On découvre souvent des projets étonnants sur la toile. Là il s'agissait d'équipes qui avaient été sélectionnées à un concours où nous étions candidats. On tombe sur le site d'une agence de naja de base, on rigole bien devant toute sorte de projets remarquablement sans intérêt, mais voilà qu'on s'arrête là-dessus. Il ne s'agit donc pas simplement d'un projet nul, comme celui- ci (qui est un remarquable hommage à Vasarely ou à la façade de bureaux tellement années 70 de l'avenue Matignon, maintenant déposée), mais d'un projet qui dénote une singulière absence de compréhension de ce qu'est la forme parisienne.
Il y avait là un petit bâtiment existant banal et bien proportionné, sans cachet particulier mais qui semblait tenir sa place dans le paysage parisien, avec un petit côté "public" en pavillon que nos amis ont soigneusement détruit. Ils lui ajoutent une "volumétrie simple, rigoureuse et radicale" (sic... ah, quand la paresse se pare des vertus du minimalisme, c'est magique) pour en faire un bâtiment parfaitement ridicule, le pauvre. Il semble imité des jeux d'enfants sur catalogue, aux couleurs criardes, qu'on voit dans son jardin devant; il ne ressemble plus à rien, avec ses étoiles rapportées qui évoquent plus une chambre d'enfant relookée par Valérie Damidot qu'un bâtiment public.

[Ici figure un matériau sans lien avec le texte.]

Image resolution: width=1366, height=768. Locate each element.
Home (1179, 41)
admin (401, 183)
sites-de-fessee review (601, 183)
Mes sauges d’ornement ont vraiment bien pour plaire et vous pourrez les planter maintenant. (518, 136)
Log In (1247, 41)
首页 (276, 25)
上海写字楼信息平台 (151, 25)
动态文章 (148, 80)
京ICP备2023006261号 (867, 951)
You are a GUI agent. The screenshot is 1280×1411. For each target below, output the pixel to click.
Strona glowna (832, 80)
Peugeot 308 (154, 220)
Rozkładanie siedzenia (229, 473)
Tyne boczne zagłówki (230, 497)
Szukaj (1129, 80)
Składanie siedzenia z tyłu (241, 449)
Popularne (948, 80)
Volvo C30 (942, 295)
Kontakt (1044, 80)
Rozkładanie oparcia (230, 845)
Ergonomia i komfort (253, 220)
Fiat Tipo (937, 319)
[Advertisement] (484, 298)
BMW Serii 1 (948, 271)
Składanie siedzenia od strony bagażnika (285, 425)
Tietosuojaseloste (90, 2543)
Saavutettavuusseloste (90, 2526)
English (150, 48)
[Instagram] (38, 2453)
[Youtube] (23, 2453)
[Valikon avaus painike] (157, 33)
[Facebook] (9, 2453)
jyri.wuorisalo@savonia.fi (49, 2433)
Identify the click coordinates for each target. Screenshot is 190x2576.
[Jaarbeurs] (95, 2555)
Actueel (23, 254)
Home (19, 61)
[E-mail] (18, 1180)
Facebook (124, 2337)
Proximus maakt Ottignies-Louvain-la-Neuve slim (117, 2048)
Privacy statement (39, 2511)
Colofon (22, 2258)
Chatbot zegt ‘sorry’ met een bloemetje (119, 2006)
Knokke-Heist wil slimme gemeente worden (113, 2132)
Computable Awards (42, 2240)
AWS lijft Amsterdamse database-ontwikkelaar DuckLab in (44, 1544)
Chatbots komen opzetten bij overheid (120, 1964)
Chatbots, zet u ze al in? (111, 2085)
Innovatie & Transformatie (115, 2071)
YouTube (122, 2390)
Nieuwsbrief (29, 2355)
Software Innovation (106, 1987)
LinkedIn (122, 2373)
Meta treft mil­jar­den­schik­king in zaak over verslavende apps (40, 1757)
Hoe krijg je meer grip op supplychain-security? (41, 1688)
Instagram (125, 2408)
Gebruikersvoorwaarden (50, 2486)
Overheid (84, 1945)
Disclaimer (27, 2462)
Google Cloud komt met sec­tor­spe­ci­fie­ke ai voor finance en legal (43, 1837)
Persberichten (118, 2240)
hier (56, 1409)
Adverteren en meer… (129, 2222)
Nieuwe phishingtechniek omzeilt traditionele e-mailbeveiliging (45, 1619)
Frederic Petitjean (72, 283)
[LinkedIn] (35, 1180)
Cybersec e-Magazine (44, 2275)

Encore une fois, ce n'est pas juste la médiocrité des architectes qui est en cause. C'est, me semble-t-il, le symptôme d'un problème plus vaste, qui signale l'inculture des projeteurs et leurs incapacité à comprendre la ville (ici Paris) où ils travaillent.
Je ne parle pas de règles ou de traditions à respecter, mais d'une connaissance intime du lieu et de sa logique formelle. Celle qu'a Scarpa de Venise quand il fait la Querini Stampalia ou, dans un registre très différent, celle qu'ont Chemetov et Huidobro quand ils dessinent le ministère des Finances. Cette compréhension que n'ont pas les services de la voirie parisienne quand ils dessinent les couloirs de bus du boulevard Saint-Marcel : ils procèdent d'une logique incompatible avec la perception qu’on a des boulevards parisiens.
D'où vient cette inculture? Elle est peut être un des révélateurs de la crise de l’enseignement, partagé antre deux branches apparemment opposées mais finalement assez proches : l'histoire de l'architecture enseignée comme une discipline "livresque" (je ne trouve pas le bon mot : sans compréhension du projet, disons) et la vision "artiste" et Beaux-Arts du projet ("je pose mes tripes sur la table"). Là, nos amis de RH+ sont incapables de comprendre ce qui fait la petite qualité du bâtiment existant, et le rendent finalement grotesque. Dominique Alba doit adorer ce projet.
Dans un registre un peu semblable, on trouve les tas de Jakob et McFarlane près de la porte du Pré Saint-Gervais: leur idée du "faire parisien" semble se limiter à un coup de peinture maronnasse (mais il faudrait revenir sur ce projet particulièrement médiocre en en analysant les plans).